**Extracted text:**
----
In a little over four weeks the Carnegie Library building that houses the Pendleton Center for the Arts (PCA) will be overtaken by a cacophony of piercing electric-guitar riffs, hammered drum kits, and loud teens. And the staff can’t wait.
After two years of having Rock & Roll Camp being offered in a virtual setting to control the spread of COVID-19, PCA is opening the doors back up to almost one hundred 13-18 year-olds for a week-long immersive experience. The 17th year of Rock & Roll Camp runs Aug. 8-12 and is completely free. Teens do not have to reside in Pendleton, or Umatilla County to attend.
In 2006, PCA hosted its first Rock Camp, fueled by the passion of local musician and music promoter Peter Walters and fostered by then grant-writer J.D. Smith, and then Executive Director Jane Hill. The annual event has become part of the fabric of the community, and several camp alumni credit their involvement for the confidence and continued engagement with music they enjoy today.
2022 Camp Director Addison Schulberg started his relationship with Rock & Roll Camp as a 13-year-old. After attending all six years the program allowed, Schulberg went on to serve as a volunteer, then instructor, and now leads the group of 15-20 northwest musicians who pour their heart and soul into making sure that teens have a week they will always remember.
----
**Dataset entries:**

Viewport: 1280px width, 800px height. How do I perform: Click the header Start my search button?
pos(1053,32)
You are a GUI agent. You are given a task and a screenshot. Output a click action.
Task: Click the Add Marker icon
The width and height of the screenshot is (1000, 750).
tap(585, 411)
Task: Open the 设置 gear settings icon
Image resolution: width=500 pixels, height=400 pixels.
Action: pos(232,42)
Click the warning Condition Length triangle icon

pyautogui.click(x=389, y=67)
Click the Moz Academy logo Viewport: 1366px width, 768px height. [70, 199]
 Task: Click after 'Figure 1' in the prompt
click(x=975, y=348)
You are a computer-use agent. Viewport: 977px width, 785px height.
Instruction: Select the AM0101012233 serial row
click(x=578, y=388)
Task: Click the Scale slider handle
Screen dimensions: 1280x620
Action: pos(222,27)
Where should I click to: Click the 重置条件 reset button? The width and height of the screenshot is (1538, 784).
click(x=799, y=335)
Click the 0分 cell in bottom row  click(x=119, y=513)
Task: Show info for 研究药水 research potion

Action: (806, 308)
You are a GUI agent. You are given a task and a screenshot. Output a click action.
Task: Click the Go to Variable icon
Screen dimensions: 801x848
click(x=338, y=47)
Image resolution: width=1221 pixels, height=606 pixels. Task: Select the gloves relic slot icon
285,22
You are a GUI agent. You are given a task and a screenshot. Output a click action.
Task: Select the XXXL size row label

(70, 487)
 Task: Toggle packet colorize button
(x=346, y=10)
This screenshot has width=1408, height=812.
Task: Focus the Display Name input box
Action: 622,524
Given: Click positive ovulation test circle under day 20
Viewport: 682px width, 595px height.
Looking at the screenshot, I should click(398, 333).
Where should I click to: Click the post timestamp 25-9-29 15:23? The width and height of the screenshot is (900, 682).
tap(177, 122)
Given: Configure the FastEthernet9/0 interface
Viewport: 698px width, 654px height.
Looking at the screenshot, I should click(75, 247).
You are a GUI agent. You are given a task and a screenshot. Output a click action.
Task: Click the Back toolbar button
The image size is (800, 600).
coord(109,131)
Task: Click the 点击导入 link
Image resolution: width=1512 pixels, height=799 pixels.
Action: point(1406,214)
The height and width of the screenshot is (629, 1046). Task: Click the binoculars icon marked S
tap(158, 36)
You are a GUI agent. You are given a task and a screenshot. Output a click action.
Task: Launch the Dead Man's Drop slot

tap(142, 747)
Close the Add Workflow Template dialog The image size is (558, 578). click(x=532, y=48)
----
**To do:**
- A) In the Rock & Roll Camp article, on what dates does the 17th year of the camp run?
- B) Write a continuation of the Rock & Roll Camp article, picking up after its final sentence.
The listing is not needed here.

**Results of the exercise:**
- A) Aug. 8-12.

- B)
Teens have a wide variety of activities to choose from during the day camp. Activities begin at 9 a.m. and wrap up at 4 p.m. and include everything from songwriting, music performance, vocals, sound mixing, graphic design, and journalism. Those not interested in getting up on stage can focus on interviewing counselors and campers, taking photos, drawing, and all the other tasks that go into creating the camp Zine, a handmade booklet that documents the week and showcases the participants. The week culminates in a Showcase Concert on Main Street on Friday, Aug. 12 at 7 p.m.
Camp counselors will be staying at the newly renovated Motolodge in Pendleton, thanks to the support of the property owners. The property has served in years past as a home-base for the camp, and the stylish upgrades and refurbishing of the conveniently-located property are fitting as PCA welcomes counselors back in person after the difficult hiatus.
The counselors come from a range of indie bands from across Oregon and Idaho, and from as far away as New Mexico. All are touring musicians who have spent years not only perfecting their craft but also devoting time to helping teens foster their own love of music. Counselors also include topflight music journalists and writers like Casey Jarman and Michael Heald.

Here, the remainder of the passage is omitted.